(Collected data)
= = = =

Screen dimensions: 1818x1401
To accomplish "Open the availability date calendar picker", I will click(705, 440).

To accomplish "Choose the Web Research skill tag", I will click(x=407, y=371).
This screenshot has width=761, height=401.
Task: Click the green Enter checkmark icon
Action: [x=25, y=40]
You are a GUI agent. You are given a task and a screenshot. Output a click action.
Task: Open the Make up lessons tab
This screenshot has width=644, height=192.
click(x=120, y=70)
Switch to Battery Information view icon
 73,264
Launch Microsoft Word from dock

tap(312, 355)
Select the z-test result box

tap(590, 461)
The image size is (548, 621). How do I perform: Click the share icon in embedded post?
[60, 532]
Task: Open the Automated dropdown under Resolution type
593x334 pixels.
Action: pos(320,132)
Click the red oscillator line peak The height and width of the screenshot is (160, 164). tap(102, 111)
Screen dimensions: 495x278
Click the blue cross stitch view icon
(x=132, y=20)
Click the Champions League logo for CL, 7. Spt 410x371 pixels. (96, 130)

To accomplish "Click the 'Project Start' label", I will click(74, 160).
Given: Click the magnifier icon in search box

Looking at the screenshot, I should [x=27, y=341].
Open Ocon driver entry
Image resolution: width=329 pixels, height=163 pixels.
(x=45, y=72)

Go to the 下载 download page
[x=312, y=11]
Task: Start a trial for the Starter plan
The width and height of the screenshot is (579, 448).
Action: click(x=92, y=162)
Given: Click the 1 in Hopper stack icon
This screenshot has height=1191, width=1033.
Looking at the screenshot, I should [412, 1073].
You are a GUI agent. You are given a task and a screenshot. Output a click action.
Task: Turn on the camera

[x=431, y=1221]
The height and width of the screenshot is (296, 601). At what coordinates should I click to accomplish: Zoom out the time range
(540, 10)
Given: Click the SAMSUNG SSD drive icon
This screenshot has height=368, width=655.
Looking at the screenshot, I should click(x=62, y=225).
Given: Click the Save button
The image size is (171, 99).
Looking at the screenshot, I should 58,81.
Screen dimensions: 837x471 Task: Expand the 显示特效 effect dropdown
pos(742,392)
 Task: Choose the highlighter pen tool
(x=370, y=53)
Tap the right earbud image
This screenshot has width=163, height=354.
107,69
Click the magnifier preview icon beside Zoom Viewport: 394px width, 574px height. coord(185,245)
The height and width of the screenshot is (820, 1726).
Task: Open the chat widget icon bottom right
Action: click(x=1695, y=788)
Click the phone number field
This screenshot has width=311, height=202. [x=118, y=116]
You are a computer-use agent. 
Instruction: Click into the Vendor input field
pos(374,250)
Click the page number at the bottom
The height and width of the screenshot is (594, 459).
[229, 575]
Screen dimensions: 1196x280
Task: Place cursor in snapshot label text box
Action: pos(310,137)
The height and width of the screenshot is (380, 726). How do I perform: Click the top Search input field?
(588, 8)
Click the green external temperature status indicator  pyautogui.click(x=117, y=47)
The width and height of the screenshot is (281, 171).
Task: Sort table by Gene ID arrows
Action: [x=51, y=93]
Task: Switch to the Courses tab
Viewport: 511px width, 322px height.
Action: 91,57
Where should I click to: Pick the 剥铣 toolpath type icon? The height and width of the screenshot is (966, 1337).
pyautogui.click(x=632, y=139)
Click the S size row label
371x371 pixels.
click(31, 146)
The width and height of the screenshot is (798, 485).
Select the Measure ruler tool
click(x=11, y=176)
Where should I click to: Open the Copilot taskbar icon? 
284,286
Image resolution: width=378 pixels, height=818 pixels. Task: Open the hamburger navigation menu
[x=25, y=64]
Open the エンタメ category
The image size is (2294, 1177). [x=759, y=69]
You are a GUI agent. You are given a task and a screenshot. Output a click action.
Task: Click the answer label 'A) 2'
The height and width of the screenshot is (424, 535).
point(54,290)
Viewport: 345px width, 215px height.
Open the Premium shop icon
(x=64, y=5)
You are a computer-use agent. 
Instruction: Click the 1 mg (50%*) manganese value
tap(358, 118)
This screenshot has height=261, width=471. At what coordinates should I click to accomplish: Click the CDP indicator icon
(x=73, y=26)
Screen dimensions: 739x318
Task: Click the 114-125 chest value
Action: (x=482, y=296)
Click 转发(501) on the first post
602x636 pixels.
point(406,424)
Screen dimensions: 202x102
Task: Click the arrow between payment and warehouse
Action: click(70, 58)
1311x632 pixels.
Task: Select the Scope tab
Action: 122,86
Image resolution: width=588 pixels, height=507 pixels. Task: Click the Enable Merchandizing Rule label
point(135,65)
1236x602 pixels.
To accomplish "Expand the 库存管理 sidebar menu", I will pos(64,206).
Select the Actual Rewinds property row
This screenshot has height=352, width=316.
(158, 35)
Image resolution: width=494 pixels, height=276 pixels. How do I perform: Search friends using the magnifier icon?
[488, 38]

= = = =

- **What to work on**
Extract exactly and only the lines above from the line containing "This screenshot has height=1191, width=1033." through the line containing "Given: Click the Save button", both end lines included.

- **Exercise response**
This screenshot has height=1191, width=1033.
Looking at the screenshot, I should [412, 1073].
You are a GUI agent. You are given a task and a screenshot. Output a click action.
Task: Turn on the camera

[x=431, y=1221]
The height and width of the screenshot is (296, 601). At what coordinates should I click to accomplish: Zoom out the time range
(540, 10)
Given: Click the SAMSUNG SSD drive icon
This screenshot has height=368, width=655.
Looking at the screenshot, I should click(x=62, y=225).
Given: Click the Save button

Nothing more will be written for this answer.